Dürer hat seinen Bart von der ersten Reise nach Oberitalien 1495 nach Nürnberg heimgebracht. Dahin war er kurz nach der Hochzeit mit Agnes Frey aufgebrochen, alleine. Eine zweite Reise brachte den Maler zwei Jahre nach Venedig. In der mittelmeerischen Metropole inspirierten ihn die exotischen Haartrachten der Matrosen, die über den Seeweg aus der Levante und Nordafrika in der Serenissima zusammentrafen. An seinen Intimfreund, den Humanisten Willibald Pirckheimer schreibt er von den hübschen Männern. Dieser erwidert ironisch, ob er es denn jetzt mit seiner Frau Agnes treiben dürfe. Dürer antwortet: „Du darfst Agnes nicht klistieren, es sei denn, sie käme dabei zu Tode.“

Erlaubt ist, was gefällt

Die Ehe blieb kinderlos. Dass Dürer wohl schwul oder bisexuell war, erhärten neuere Quellenfunde. Pirckheimer machte seinen Freund mit Lukian vertraut, jenem griechischen Autor, der den Verkehr unter Männern a tergo preist. Erlaubt sei, was gefällt. Aber fremdschämen kann man sich schon über den Hohn, den Dürer über seine Ehefrau, hintenrum, in Briefen ausschüttet. 

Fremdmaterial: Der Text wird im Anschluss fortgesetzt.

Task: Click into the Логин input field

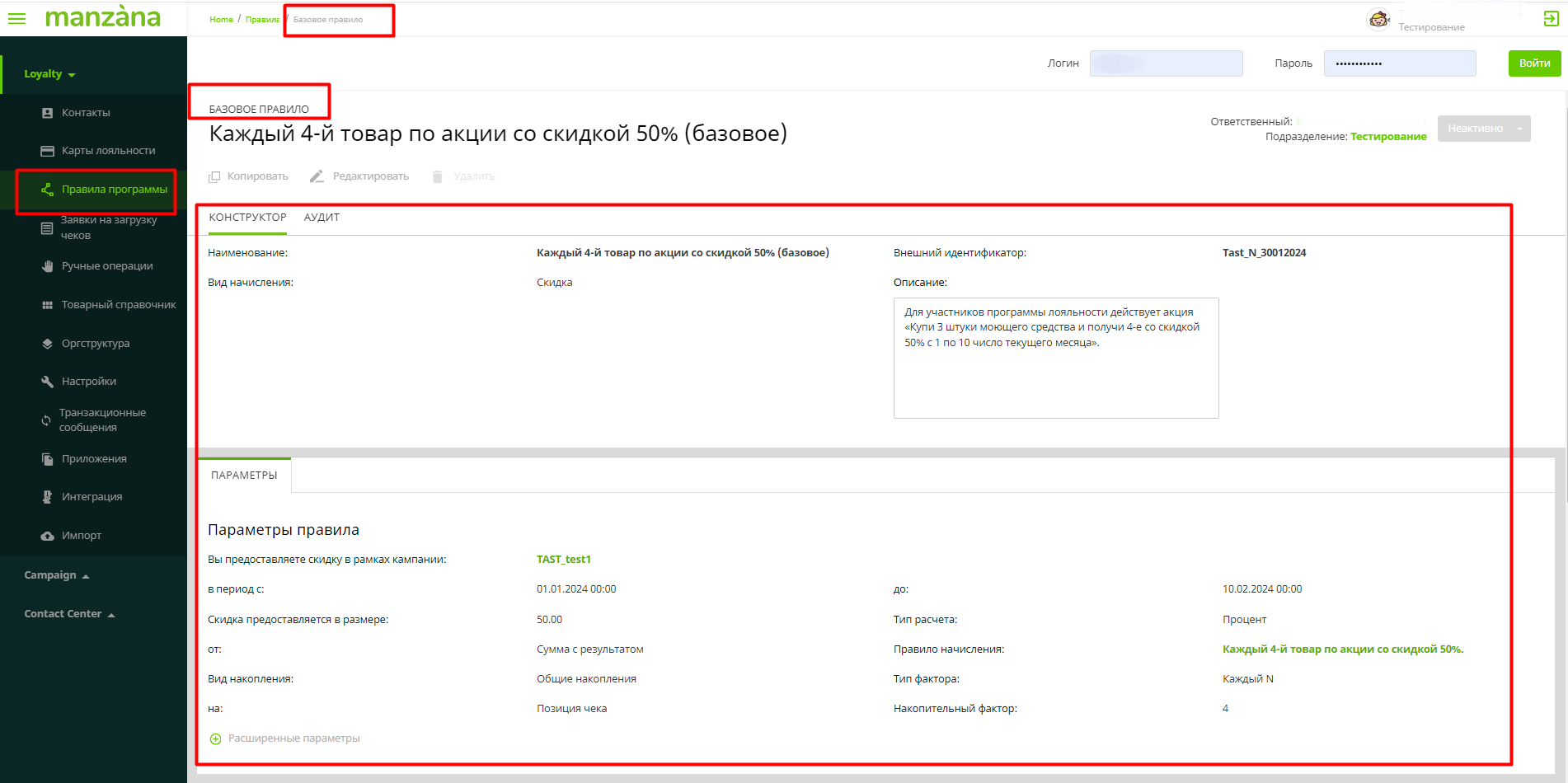Action: click(x=1166, y=63)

Agnes führte die Malerwerkstatt während der Abwesenheiten des Meisters und verkaufte regelmäßig am Nürnberger Wochenmarkt, zwischen Obst-, Fisch- und Gemüseständen, Dürers begehrte Kunstdrucke. Die sprachdiktatorischen Queerdenker*innen möge das daran erinnern, dass Toleranz in der sexuellen Orientierung nur fair bleibt, wenn sie auf allseitigem Respekt beruht.